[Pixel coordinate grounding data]

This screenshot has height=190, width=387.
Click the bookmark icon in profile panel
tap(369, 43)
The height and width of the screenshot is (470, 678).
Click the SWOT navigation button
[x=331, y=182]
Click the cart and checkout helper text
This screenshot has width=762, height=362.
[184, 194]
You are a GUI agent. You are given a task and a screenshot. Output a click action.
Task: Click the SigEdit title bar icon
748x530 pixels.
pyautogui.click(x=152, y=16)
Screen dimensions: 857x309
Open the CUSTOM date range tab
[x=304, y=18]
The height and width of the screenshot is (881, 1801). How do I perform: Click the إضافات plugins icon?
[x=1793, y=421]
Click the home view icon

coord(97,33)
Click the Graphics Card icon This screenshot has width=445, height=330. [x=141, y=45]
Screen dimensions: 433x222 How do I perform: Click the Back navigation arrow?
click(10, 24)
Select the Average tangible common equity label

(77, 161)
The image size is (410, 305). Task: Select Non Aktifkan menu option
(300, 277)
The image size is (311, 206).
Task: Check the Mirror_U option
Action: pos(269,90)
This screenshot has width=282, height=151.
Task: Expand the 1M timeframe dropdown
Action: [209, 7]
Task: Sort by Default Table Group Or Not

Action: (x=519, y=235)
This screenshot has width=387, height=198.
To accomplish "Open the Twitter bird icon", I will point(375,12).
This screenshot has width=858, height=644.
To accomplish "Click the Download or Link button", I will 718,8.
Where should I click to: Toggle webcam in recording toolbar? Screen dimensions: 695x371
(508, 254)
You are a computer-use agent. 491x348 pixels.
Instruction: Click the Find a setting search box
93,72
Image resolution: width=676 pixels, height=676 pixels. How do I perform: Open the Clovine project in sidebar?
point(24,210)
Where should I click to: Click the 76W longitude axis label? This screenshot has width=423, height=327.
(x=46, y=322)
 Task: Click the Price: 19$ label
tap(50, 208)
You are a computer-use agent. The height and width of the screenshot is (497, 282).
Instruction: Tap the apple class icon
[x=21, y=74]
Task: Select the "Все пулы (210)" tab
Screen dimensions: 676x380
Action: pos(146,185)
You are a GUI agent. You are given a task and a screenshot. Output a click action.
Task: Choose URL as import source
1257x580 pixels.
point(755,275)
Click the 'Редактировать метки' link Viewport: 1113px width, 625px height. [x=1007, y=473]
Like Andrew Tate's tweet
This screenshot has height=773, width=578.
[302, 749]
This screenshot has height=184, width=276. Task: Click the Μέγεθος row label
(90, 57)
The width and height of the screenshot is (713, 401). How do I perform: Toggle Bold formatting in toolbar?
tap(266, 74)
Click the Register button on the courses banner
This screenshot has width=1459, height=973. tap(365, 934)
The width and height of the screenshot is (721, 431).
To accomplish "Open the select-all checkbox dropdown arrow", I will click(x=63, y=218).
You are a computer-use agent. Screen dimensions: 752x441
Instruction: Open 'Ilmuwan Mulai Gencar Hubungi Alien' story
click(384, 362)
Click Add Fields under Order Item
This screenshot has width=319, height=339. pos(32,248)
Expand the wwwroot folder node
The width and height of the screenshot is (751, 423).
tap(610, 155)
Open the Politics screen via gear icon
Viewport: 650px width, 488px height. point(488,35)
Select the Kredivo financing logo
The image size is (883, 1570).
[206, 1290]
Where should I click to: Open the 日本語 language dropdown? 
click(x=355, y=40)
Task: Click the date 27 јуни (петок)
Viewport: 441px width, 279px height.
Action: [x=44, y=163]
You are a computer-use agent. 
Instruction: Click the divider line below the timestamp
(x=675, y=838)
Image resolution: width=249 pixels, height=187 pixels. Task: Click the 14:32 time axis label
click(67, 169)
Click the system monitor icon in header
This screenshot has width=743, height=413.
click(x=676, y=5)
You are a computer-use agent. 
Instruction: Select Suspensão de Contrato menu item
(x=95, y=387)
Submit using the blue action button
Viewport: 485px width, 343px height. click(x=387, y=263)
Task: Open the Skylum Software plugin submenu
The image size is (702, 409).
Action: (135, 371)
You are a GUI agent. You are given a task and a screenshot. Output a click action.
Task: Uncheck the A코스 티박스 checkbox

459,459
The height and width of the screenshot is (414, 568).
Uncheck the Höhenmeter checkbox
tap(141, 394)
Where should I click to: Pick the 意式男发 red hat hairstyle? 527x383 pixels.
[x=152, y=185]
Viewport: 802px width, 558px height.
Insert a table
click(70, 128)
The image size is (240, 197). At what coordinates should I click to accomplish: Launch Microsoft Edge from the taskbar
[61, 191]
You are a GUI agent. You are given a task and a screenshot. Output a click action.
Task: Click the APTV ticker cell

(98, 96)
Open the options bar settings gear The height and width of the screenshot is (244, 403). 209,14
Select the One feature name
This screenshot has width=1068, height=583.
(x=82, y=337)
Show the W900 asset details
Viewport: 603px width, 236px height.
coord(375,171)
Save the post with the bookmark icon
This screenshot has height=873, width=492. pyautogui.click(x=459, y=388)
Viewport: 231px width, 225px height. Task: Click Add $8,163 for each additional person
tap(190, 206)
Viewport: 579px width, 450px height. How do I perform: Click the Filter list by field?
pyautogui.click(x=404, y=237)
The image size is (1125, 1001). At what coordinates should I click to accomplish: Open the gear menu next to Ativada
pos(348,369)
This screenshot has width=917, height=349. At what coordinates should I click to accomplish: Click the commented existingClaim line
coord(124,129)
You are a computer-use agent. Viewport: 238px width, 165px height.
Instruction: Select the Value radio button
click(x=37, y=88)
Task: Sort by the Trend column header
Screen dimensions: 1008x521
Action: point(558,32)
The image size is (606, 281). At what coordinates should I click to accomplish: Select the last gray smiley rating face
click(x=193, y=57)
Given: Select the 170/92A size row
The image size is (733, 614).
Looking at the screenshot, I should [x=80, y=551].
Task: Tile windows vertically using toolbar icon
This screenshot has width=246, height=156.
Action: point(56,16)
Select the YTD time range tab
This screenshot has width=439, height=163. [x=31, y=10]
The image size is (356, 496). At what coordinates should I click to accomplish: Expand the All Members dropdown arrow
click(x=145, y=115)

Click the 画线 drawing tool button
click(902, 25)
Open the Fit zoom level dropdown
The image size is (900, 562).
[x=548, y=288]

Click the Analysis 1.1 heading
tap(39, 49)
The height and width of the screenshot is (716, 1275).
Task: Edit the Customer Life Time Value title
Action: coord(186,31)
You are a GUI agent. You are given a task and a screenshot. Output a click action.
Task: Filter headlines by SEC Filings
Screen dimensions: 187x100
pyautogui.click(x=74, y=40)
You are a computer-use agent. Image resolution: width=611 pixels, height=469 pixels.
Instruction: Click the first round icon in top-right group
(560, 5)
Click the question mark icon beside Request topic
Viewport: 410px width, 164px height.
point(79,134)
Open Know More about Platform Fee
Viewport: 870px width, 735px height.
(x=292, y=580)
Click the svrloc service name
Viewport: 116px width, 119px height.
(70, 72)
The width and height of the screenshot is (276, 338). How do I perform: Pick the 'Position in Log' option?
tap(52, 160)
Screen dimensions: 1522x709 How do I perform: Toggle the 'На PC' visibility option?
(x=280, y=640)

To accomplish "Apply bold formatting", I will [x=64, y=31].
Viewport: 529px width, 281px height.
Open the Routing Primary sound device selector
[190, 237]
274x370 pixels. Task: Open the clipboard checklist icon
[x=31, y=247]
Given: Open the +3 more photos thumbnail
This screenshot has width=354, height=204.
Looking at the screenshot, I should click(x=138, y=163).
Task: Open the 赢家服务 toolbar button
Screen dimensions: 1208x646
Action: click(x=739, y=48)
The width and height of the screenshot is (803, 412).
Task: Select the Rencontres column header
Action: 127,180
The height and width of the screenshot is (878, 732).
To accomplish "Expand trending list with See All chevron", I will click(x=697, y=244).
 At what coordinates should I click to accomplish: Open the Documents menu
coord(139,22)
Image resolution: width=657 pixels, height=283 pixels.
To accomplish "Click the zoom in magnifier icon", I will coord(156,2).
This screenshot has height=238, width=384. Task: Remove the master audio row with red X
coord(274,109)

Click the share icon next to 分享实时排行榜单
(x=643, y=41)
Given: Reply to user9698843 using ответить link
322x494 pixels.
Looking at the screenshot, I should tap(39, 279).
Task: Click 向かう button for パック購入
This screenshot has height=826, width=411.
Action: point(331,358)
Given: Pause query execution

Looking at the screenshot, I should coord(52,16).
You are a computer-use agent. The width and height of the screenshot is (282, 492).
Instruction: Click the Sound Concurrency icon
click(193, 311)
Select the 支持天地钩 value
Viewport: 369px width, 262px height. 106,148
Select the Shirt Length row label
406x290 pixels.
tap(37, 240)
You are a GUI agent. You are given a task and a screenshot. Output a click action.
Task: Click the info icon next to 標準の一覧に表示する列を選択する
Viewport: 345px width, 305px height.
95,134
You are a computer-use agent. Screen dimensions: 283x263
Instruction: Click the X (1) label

• [Aim of the task] For every line above that includes the string "computer", copy the line.

• [Solution]
You are a computer-use agent. 491x348 pixels.
You are a computer-use agent. The height and width of the screenshot is (497, 282).
You are a computer-use agent. Screen dimensions: 752x441
You are a computer-use agent. 
You are a computer-use agent. 
You are a computer-use agent. Viewport: 238px width, 165px height.
You are a computer-use agent. Image resolution: width=611 pixels, height=469 pixels.
You are a computer-use agent. The width and height of the screenshot is (282, 492).
You are a computer-use agent. Screen dimensions: 283x263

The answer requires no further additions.